When the summer rolls around, it’s time for your flowerbeds to start blooming. Taking a moment to admire the beautiful display of color while you relax on the patio and sip some tea is what summer living is all about, right?
What are you thinking about planting this season? This post gives you a few ideas for red flowers suitable for your garden. We love red colors; from bright poppy reds to deep scarlet hues, there are plenty of options for your flowerbeds.
The warm red colors can help gardeners influence the theme and perception of the landscape. Planting a border of red flowers around your beds helps create a focal point, drawing attention from other areas in the yard.
Red is also the color of romance, creating a theme of emotional energy throughout the flowerbeds and garden. Talented gardeners can use red flowers to create spectacular displays that tug on the emotional heartstrings of visitors to your garden.
Consider mixing your reds with other colors like orange and yellow blooms or a contrasting white. Here are our top choices of the top red flowers for your garden.
Hardy Jewel Coreopsis
The Hardy Jewel features beautiful red flowers edged in other colors on the edges of the petals. Like the Ruby Frost, some of the cultivars have white edging, while the Desert Coral has peach or coral edging. Typically, these flowers reach heights of 16 to 18-inches, spreading up to double that size.
The flowers are somewhat fragrant, attracting pollinators to the yard, and it’s a deer-resistant flower. Established plants can tolerate dry conditions, but they won’t bloom as vibrantly in parched gardens. The Hardy Jewel does well in USDA Zones five through nine.
Plant them in well-draining soil and let the plants dry out between waterings. Don’t overwater as it may cause the onset of root rot in plants with “wet feet.”
This tropical flower is a shrubby perennial with woody stems, and there are plenty of cultivars, with gardeners creating hybrids of different colors. The plants reach heights of four feet, with large red and pink blooms spreading out as far as 10-inches in diameter.
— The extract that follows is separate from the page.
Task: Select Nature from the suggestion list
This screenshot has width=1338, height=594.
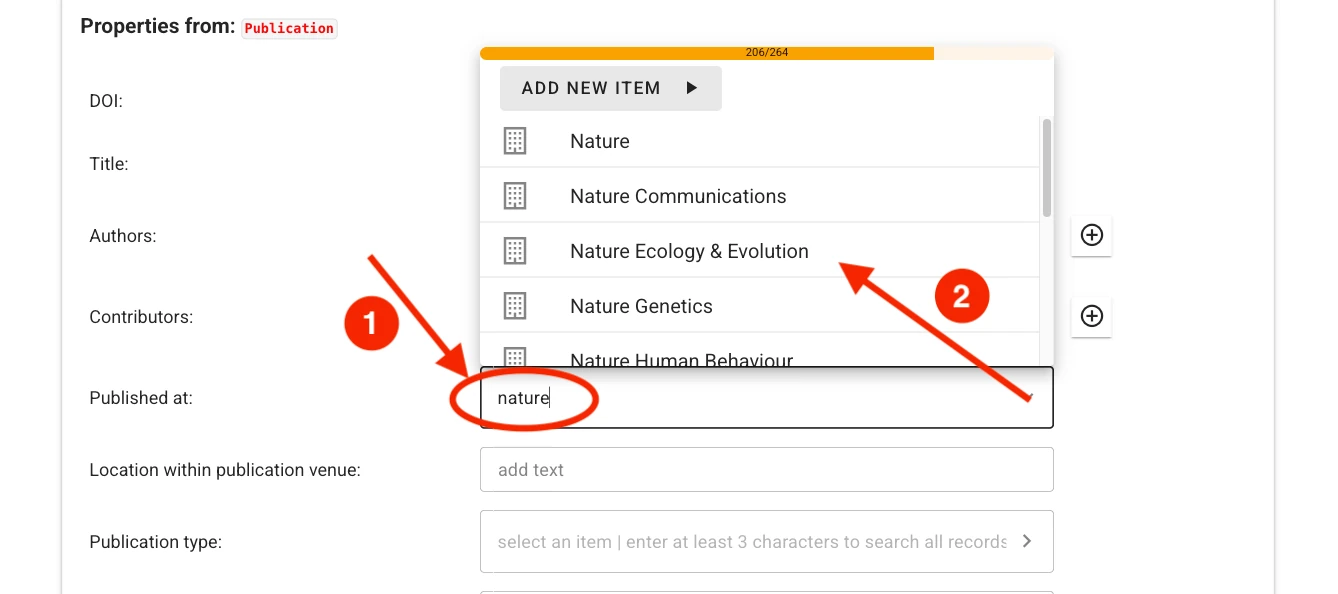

The plants die back during the late fall, and you can overwinter them in milder climates. Even cooler regions will see the flowers return the following summer. Cut back the stems of the plants to three to four inches from the base after the flower begins to die.
Hibiscus does well in USDA Zones four through nine. It requires planting in the full sun with moist, rich soil for the best flower production.
Chrysanthemums, or “The Hardy Mum,” comes in various colors, including several reds. These annuals are readily available at nurseries for planting, producing a burst of color in the garden in the fall. Planting in the early summer in milder climates allows you to overwinter the plant, turning it into a perennial that returns each year to bloom.
Most cultivars of Mums are hardy down to USDA Zone five, but they do well in USDA Zones five through nine, with plants reaching two to three feet in height before flowering. Growing the plants as a perennial requires the gardener to pinch-prune the plants in the spring and summer for a bushy, denser growth and huge bloom in the fall.
Plant the Hardy Mum in rich soil that drains well. Keep the soil moist throughout the growing seasons. When these plants dry out, they tend to get leggy.
Chrysanthemums Guide: How to Care for “Mums” or “Chrysanths”
The red Peonie cultivars produce dramatic blooms, with more than 30 species of the short, shrubby perennials. Typically, those Peonies grown by gardeners fall into one of three hybrids. The fern-leaf peony features crimson flowers, thriving for decades in the right conditions.
Other popular hybrids include options like the “Jean Eriksen,” “Early Scout,” and the “Fairy Princess.” Some of the tree-like varieties include the “Duchess of Kent.” Peonies are somewhat hardy plants, thriving in regions across the country in USDA Zones three through eight.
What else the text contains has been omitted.